Saturday, June 8, 2013

Kew and the V&A

Today Meredith & I split up for our own separate adventures.  Meredith went to the Tower of London and the British Museum and I went to the V&A and Kew Gardens.

I wanted to go to the V&A (Victoria & Albert Museum) because it intrigued me.  It seems like a museum of all decorative work.  The volume it has is amazing (& daunting), and it is a huge place.  There was a long corridor just full of ironworks!  I saw another with sculptures (by Bernini, Rodin...) as well as 2 other rooms I saw, and more I didn't go into.  Jewelry, metalwork, glass, theatre, photography, painting, tapestry, architecture, furniture, ceramics... those were the thematic ones.  There are areas for study, areas for research, then there are areas that take you through by period of history, and some that focus on particular artists.  There's an area on fashion too.  Displays oriented by time period throw all the arts together to depict it - fabrics, furniture, tableware, painting, etc.  It's almost as if one needs to have an understanding of the whole of European history to fully grasp & appreciate all the objects.  It is a vivid reminder of the how intertwined many countries histories are intertwined with England's.
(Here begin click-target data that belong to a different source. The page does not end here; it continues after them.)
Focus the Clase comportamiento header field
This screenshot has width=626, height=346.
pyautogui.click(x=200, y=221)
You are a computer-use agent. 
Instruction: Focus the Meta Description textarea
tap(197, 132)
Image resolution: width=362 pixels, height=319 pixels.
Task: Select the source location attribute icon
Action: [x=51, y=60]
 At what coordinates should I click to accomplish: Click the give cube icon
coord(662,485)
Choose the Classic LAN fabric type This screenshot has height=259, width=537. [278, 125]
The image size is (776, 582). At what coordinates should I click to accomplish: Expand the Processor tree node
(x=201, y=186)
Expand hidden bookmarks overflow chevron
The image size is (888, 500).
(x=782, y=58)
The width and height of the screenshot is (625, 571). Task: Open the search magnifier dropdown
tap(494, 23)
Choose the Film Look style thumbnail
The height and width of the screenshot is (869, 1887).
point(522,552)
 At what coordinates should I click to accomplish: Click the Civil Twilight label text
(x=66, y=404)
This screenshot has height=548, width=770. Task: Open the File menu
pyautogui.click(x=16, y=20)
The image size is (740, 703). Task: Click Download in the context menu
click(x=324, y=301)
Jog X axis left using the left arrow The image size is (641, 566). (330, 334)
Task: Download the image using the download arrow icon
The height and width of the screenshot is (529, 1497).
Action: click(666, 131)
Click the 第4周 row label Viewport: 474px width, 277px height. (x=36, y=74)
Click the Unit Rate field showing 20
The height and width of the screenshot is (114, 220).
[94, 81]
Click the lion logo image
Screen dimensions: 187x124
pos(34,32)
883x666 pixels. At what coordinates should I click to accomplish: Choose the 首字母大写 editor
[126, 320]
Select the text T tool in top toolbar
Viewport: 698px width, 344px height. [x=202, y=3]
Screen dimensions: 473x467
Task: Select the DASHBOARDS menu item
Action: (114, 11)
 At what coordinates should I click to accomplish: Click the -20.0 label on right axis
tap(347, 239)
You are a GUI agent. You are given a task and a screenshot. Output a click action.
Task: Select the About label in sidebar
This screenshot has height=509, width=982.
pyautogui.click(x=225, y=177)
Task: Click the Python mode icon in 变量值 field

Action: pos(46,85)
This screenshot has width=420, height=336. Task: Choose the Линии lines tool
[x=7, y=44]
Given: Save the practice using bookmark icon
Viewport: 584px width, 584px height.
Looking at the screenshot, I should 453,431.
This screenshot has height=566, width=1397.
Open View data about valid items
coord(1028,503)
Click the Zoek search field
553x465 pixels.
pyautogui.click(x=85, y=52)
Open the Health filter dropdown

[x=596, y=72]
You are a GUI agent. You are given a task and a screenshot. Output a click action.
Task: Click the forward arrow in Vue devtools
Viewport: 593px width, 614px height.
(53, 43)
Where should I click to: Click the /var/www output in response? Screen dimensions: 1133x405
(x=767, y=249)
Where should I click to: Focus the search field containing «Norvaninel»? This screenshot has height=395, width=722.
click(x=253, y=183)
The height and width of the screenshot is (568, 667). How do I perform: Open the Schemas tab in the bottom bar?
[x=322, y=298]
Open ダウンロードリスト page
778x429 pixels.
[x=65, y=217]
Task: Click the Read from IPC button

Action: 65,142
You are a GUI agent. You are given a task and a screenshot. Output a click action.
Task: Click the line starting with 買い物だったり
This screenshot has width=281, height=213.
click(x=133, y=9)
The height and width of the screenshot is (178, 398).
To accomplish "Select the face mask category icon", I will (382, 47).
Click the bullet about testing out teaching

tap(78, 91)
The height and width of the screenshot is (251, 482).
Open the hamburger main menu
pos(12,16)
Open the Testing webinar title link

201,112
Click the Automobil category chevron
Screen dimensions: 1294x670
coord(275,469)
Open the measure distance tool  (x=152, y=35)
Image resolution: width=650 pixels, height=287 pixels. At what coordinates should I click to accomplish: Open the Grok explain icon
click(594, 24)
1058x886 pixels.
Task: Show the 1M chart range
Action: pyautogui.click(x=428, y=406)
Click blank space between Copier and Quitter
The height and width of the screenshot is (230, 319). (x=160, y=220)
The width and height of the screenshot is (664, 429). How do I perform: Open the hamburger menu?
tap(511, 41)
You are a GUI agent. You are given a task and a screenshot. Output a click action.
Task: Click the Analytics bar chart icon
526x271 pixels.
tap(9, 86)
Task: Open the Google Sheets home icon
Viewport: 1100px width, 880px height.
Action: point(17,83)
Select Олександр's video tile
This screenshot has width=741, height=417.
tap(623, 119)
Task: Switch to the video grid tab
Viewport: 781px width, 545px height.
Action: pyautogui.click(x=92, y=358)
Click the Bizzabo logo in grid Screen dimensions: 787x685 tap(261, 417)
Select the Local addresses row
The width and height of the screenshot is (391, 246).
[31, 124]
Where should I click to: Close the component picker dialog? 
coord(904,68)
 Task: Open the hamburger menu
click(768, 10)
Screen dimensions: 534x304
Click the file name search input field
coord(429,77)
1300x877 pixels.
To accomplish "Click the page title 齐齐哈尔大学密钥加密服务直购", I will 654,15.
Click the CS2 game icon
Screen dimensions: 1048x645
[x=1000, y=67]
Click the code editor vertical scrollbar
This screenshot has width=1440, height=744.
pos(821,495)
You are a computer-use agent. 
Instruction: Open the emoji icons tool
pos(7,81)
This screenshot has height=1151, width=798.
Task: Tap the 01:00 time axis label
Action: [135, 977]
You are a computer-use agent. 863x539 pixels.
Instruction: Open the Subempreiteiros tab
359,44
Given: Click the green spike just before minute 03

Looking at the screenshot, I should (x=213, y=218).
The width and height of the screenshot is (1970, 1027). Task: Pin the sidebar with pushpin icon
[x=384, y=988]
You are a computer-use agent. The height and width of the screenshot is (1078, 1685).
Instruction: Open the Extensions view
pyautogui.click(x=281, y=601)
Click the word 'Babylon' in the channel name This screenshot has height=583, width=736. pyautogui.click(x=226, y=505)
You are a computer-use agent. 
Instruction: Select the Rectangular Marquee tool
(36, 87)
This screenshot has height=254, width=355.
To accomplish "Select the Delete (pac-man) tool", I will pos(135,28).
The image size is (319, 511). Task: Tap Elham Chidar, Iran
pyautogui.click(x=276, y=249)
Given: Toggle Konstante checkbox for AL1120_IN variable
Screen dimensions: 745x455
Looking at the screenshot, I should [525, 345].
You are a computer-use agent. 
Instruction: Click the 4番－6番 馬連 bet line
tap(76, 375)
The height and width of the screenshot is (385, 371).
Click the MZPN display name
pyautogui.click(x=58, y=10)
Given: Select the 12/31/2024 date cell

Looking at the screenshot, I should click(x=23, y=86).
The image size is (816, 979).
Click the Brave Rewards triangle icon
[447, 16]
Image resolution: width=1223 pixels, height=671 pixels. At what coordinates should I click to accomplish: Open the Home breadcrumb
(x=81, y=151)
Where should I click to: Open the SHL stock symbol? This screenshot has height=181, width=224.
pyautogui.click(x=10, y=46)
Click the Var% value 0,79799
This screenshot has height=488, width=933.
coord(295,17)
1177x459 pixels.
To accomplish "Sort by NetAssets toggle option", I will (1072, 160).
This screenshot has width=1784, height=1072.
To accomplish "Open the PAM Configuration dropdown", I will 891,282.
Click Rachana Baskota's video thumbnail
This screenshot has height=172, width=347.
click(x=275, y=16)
Here were some of my favorites...
A daguerreotype of the opening of the 1851 Great Exhibition
In the Asia section, there was a tapestry that was a map.  It was amazing
Seeing Raphael's tapestry Cartoons and a corresponding tapestry

As for the Kew Gardens, we haven't managed to see any gardens yet, and so when my Mother suggested go to Kew, to Kew I went!  Kew Gardens has the oldest (functional? intact?) Victorian glass building.  It was lovely.  Kew has many indoor gardens, but most of them I did not see.  You may recall an earlier post mentioning that all the trees here are unfamiliar.  Well, Kew puts labels on their trees so most of my time was spent wandering from strange looking tree to strange looking tree.  It was marvelous, and there are some really strange (lovely) trees. 

Only one hitch in today's events and that was transportation.  The train line to Kew Gardens was closed past a certain point, and so I had to take a "rail replacement" bus, which was decidedly far better (quicker, less mob-like) than Calgary's Ctrain replacement buses, although still a bit painful.  Compensation: it was a double-decker bus and so I sat on the top level and got to see the area I was travelling through.  Not sure it was worth the time though - getting back to the hostel took me an hour and a half.

Tomorrows plan: Tate & Churchill War Rooms, possibly Westminster Abbey.  I'm also on the hunt for some place I can buy food I can eat (like groceries).  I'm pretty much just eating fruit, veggies and meat.  Rice if I can cook some for dinner.  I'm generally running on hungry.